The example JS code (from here) sets a cookie, that is available across the site
$.cookie('the_cookie', 'the_value', {path: '/'});
I'm creating my own (multi threaded) ISAPI based website in C++ and I'm trying to implement correct session management.
The problem is that when a new session should be created, the session is created twice when using subsequent requests in the generated web page.
Here's how it works:
- Client requests http://localhost and sends either no cookie or a cookie with an old session ID in it.
- Server looks at the session cookie and feels that it needs to create a new one because it no longer exists: it prepares a header with a cookie in it with a new session ID and sends the complete header to the client (I tracked this with http live headers plugin in firefox and it is correct). It also prepares some data like the page and and stuff like that (not yet body data, as it is still processing data from the database and stuff like that) and sends what it has back to the client.

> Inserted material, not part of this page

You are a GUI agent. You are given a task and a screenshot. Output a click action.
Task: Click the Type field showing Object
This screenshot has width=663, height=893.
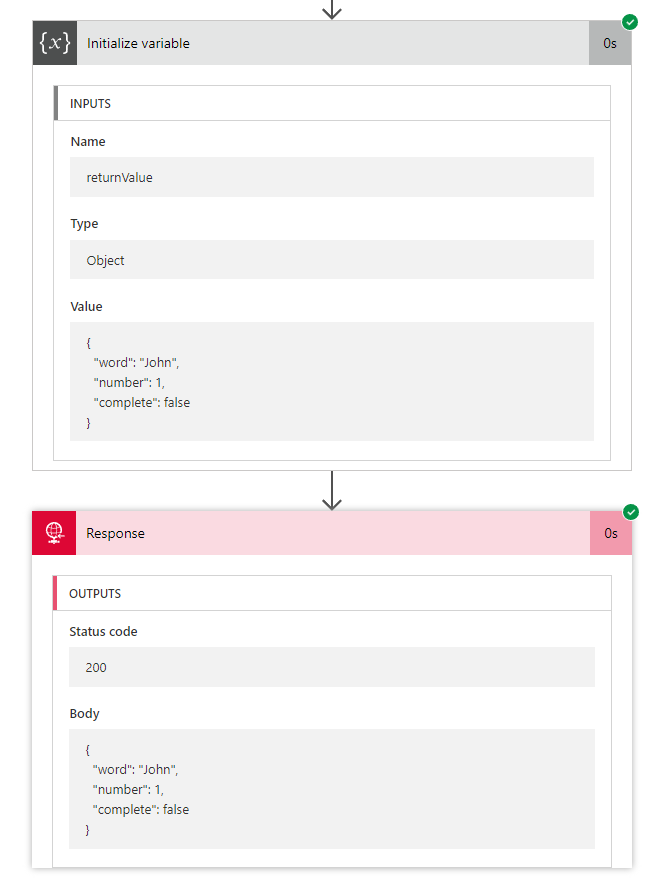332,260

- Client should have this new session cookie now, and sees the stylesheet link and immediately sends the stylesheet request http://localhost/css to my server. But... he still does this with the old session ID for some reason, not with the newly received one!
- Server sees this request (with again an no longer existing session id), generates another new session and sends the new session id with a cookie along with the stylesheet data.

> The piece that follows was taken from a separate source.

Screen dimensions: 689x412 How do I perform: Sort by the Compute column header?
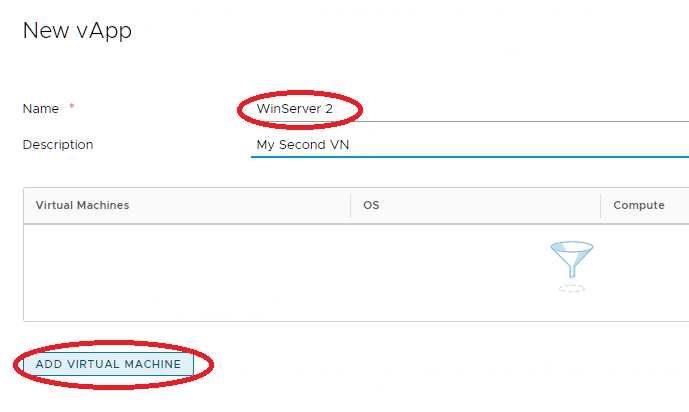click(x=638, y=205)
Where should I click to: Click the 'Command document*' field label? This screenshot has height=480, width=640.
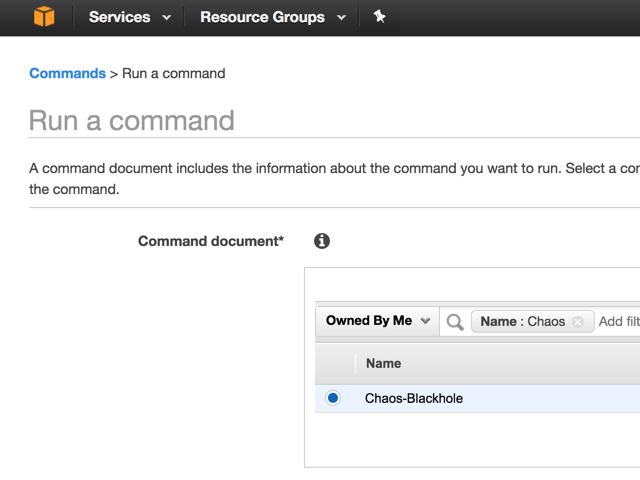pyautogui.click(x=211, y=241)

So the client has received two session id's now and will from now on keep using the second one as the first one is overwritten, but nevertheless the first page has used the wrong session (or actually, the second page has).
You could say that this is not a problem, but when I start using personalized stylesheets, I will have the wrong stylesheet on the first page and as the page will use AJAX to refresh the content (if available), it is possible that the stylesheet is never reloaded unless the client refreshes.
So, is this a problem that is always there when doing this kind of thing? Will the browser always send an old cookie although it has already received a new one but is still processing the page? Is this a problem that, for example PHP, also has?
Note: before all the discussions start about "use php instead" or something: I am rewriting a website that I had first written in PHP, it became popular, had thousands of (real) visitors every hour and started killing my server (the website doesn't make that kind of money that I can throw lots of servers at it). By writing it in C++, requests take 2ms instead of 200ms in PHP... I can optimize everything. By taking my time to develop this ISAPI correctly, it is safely multi-threaded and can be multi-processed, multi-servered. And most of all, I like the challenge.
Added note: It seems that the problem is only there when an old session exists in the cookies, because when I completely clear all cookies from my browser, and a new one is created and sent back to the client, the subsequent stylesheet request immediately uses the given session id. This seems to be some kind of proof that I'm doing something wrong when an old session id is sent... Should an existing cookie be deleted first? How?
Added note: The cookie is written with an expire-date one year ahead.
I have found out what the problem was, I was in the assumption that setting a cookie without specifying a path would result in making the session work on all paths on that domain.
By using http://foo.bar/home as main page and http://foo.bar/home/css as stylesheet, internally translating that url to ?s1=home and ?s1=home&css=y, I was actually using two different paths according to the browser which did not pass the cookie to the css-request.
For some reason, they actually got together afterwards, I don't fully understand why.
Isn't this silly? Will people not often have a http://foo.bar/index.php and a http://foo.bar/css/style.css.php , just because they use subdirectories to keep their structure clean?
If anyone knows of a way to fix it, to make subpaths also work with the same cookies, let me know, but as I understand it from the definition of cookies, they are stuck within a specific path (although, it seems that if you specifically add a path other than /, it will work on subdirectories as well?)